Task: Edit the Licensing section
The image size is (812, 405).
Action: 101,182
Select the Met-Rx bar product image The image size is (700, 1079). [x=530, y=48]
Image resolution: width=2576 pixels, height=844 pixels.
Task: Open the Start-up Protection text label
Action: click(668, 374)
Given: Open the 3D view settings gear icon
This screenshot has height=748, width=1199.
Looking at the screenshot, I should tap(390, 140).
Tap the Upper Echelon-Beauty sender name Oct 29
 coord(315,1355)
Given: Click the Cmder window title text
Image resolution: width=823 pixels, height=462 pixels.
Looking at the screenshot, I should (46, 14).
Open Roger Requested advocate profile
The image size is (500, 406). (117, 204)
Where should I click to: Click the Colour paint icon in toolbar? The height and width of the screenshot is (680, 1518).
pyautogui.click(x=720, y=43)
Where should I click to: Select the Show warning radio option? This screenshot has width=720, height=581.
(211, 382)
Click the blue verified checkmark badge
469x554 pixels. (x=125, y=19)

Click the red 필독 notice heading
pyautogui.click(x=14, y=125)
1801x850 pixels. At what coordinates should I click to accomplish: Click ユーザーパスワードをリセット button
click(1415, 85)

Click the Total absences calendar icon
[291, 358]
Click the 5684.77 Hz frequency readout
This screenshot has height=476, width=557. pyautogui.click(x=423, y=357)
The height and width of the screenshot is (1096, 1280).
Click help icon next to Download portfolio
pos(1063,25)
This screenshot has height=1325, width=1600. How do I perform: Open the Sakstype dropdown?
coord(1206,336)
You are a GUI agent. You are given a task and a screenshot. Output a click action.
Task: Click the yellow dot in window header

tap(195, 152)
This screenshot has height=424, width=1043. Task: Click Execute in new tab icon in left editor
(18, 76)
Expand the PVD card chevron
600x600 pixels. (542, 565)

** What the task asks **
Each entry above is to be quoted exactly.

** Written reply **
Task: Edit the Licensing section
The image size is (812, 405).
Action: 101,182
Select the Met-Rx bar product image The image size is (700, 1079). [x=530, y=48]
Image resolution: width=2576 pixels, height=844 pixels.
Task: Open the Start-up Protection text label
Action: click(668, 374)
Given: Open the 3D view settings gear icon
This screenshot has height=748, width=1199.
Looking at the screenshot, I should tap(390, 140).
Tap the Upper Echelon-Beauty sender name Oct 29
 coord(315,1355)
Given: Click the Cmder window title text
Image resolution: width=823 pixels, height=462 pixels.
Looking at the screenshot, I should (46, 14).
Open Roger Requested advocate profile
The image size is (500, 406). (117, 204)
Where should I click to: Click the Colour paint icon in toolbar? The height and width of the screenshot is (680, 1518).
pyautogui.click(x=720, y=43)
Where should I click to: Select the Show warning radio option? This screenshot has width=720, height=581.
(211, 382)
Click the blue verified checkmark badge
469x554 pixels. (x=125, y=19)

Click the red 필독 notice heading
pyautogui.click(x=14, y=125)
1801x850 pixels. At what coordinates should I click to accomplish: Click ユーザーパスワードをリセット button
click(1415, 85)

Click the Total absences calendar icon
[291, 358]
Click the 5684.77 Hz frequency readout
This screenshot has height=476, width=557. pyautogui.click(x=423, y=357)
The height and width of the screenshot is (1096, 1280).
Click help icon next to Download portfolio
pos(1063,25)
This screenshot has height=1325, width=1600. How do I perform: Open the Sakstype dropdown?
coord(1206,336)
You are a GUI agent. You are given a task and a screenshot. Output a click action.
Task: Click the yellow dot in window header

tap(195, 152)
This screenshot has height=424, width=1043. Task: Click Execute in new tab icon in left editor
(18, 76)
Expand the PVD card chevron
600x600 pixels. (542, 565)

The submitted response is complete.